§ **Goal**
Rescale the stretch from the line containing "Phước Minh label" through the end of the lines, rewriting only those lines in full with their requests. Multiply every coordinate in the answers by 1.4 and round to whole numbers, halves up, leaving all other numbers unchanged.

§ **Extracted entries**
******************************
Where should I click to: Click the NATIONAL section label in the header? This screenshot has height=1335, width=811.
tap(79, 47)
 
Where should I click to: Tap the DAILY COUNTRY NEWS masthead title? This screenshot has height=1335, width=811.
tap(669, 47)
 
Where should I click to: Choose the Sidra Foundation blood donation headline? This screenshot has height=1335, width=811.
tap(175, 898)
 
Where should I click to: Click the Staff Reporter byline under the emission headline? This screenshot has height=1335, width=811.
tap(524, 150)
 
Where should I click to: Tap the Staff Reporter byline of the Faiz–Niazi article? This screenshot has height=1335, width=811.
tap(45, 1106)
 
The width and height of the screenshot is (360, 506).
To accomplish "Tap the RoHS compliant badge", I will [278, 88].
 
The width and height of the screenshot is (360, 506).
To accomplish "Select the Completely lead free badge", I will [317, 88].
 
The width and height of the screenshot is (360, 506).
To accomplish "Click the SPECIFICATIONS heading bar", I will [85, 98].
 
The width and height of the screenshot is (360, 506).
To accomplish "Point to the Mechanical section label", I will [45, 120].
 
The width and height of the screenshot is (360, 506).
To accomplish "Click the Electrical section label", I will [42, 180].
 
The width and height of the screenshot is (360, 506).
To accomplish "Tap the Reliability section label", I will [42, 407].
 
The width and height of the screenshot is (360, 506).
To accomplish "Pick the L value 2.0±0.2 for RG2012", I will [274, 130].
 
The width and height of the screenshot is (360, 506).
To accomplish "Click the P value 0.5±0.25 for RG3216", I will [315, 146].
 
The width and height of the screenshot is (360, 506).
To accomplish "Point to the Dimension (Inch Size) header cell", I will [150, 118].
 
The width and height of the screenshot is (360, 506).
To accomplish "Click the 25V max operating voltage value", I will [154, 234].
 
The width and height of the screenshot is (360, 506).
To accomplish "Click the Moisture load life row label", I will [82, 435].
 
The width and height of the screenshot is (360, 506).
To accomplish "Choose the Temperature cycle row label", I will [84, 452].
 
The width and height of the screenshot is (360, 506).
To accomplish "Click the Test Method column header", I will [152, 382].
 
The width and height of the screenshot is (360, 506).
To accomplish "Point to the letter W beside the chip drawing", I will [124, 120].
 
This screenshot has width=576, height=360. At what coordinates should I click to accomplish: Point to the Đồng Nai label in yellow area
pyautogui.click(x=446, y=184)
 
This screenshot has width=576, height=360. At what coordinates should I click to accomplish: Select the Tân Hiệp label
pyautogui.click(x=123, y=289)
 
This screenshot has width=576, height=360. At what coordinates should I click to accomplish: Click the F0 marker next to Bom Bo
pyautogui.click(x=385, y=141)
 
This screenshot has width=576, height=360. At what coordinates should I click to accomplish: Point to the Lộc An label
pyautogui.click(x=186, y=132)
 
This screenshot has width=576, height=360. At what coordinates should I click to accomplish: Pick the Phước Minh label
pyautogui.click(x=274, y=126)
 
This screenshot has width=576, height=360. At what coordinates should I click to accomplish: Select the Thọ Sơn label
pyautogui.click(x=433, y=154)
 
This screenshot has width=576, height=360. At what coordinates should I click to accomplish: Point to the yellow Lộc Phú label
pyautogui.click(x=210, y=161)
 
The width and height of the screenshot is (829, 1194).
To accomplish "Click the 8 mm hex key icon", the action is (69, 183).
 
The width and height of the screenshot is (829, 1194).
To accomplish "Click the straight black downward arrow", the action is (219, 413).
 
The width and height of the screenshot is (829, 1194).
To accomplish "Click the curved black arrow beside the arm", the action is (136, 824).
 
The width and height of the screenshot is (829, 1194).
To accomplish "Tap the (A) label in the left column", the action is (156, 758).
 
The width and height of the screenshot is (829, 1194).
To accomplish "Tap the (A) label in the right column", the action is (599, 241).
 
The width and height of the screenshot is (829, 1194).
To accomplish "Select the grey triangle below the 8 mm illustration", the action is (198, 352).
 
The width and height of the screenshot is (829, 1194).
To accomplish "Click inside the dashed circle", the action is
******************************
§ **Output of the task**
This screenshot has width=576, height=360. At what coordinates should I click to accomplish: Pick the Phước Minh label
pyautogui.click(x=384, y=176)
 
This screenshot has width=576, height=360. At what coordinates should I click to accomplish: Select the Thọ Sơn label
pyautogui.click(x=606, y=216)
 
This screenshot has width=576, height=360. At what coordinates should I click to accomplish: Point to the yellow Lộc Phú label
pyautogui.click(x=294, y=225)
 
The width and height of the screenshot is (829, 1194).
To accomplish "Click the 8 mm hex key icon", the action is (97, 256).
 
The width and height of the screenshot is (829, 1194).
To accomplish "Click the straight black downward arrow", the action is (307, 578).
 
The width and height of the screenshot is (829, 1194).
To accomplish "Click the curved black arrow beside the arm", the action is (190, 1154).
 
The width and height of the screenshot is (829, 1194).
To accomplish "Tap the (A) label in the left column", the action is (218, 1061).
 
The width and height of the screenshot is (829, 1194).
To accomplish "Tap the (A) label in the right column", the action is (839, 337).
 
The width and height of the screenshot is (829, 1194).
To accomplish "Select the grey triangle below the 8 mm illustration", the action is (277, 493).
 
The width and height of the screenshot is (829, 1194).
To accomplish "Click inside the dashed circle", the action is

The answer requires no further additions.